TASK STATEMENT - Each entry must be given again exactly; images do not belong in the copy.

(PROVIDED INFORMATION begins)

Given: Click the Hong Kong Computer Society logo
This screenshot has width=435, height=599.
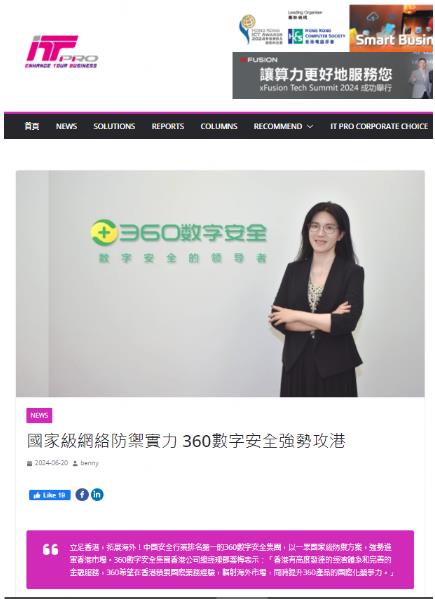Looking at the screenshot, I should coord(316,36).
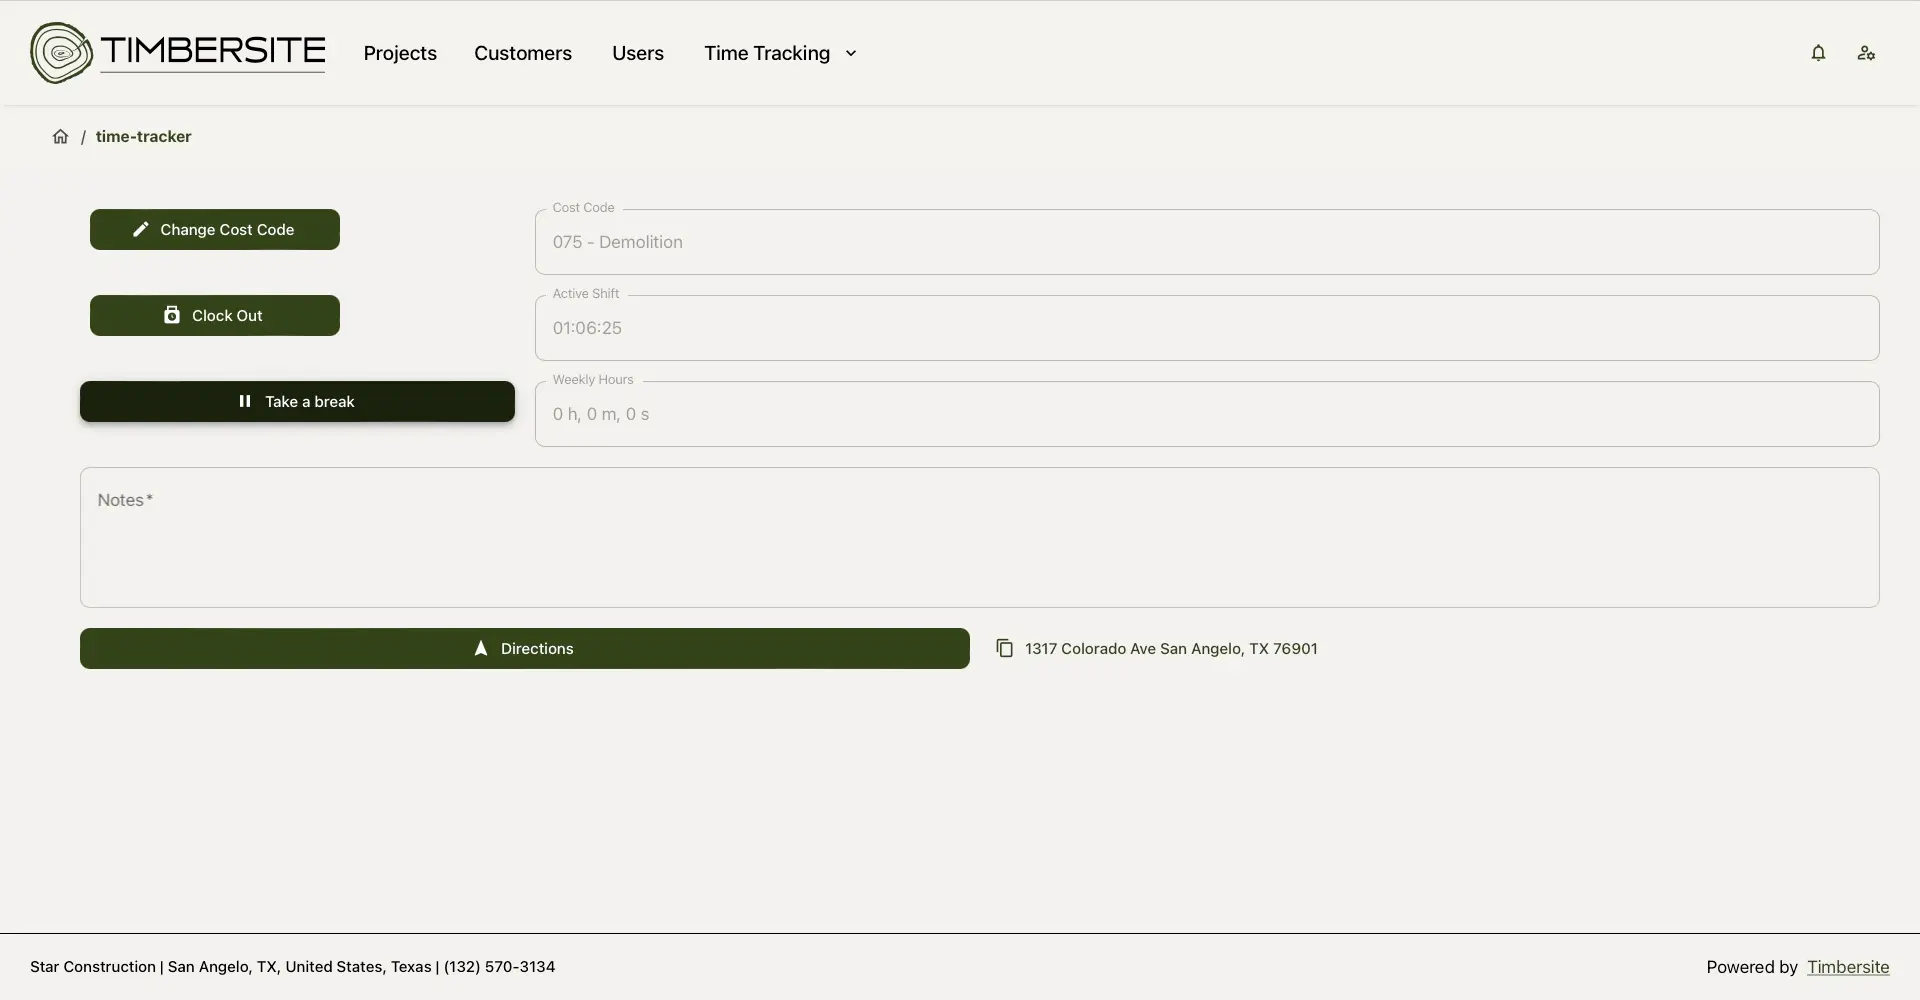1920x1000 pixels.
Task: Navigate to the Customers page
Action: point(523,54)
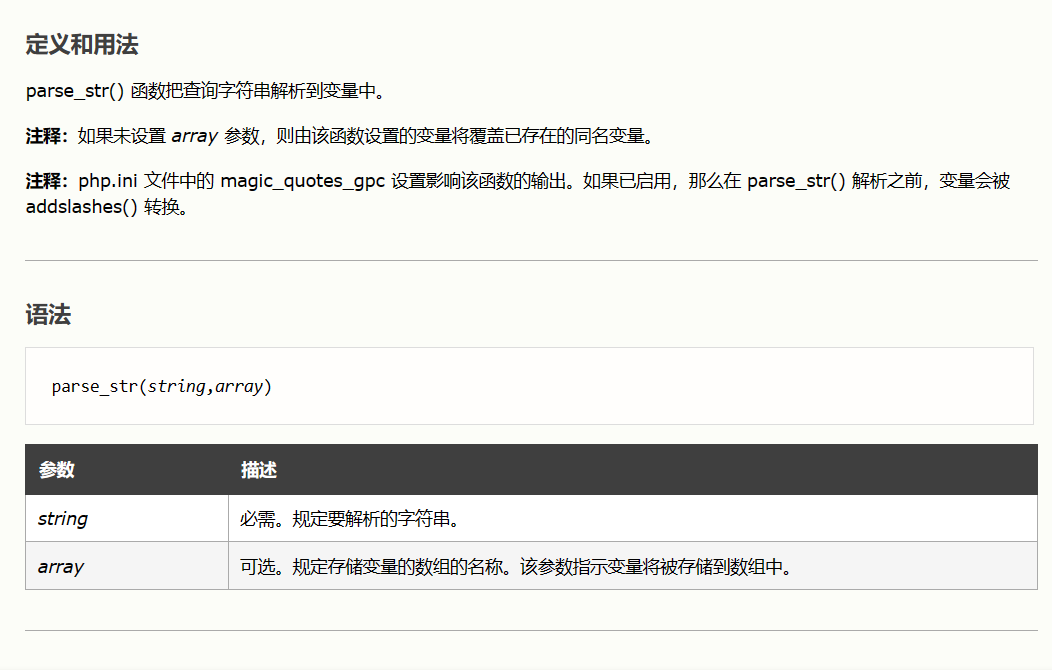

(PROVIDED INFORMATION ends)

ANSWER TO THE PROBLEM -
Given: Click the Hong Kong Computer Society logo
This screenshot has width=435, height=599.
Looking at the screenshot, I should coord(316,36).
1920x1000 pixels.
Task: Navigate to the Customers page
Action: point(523,54)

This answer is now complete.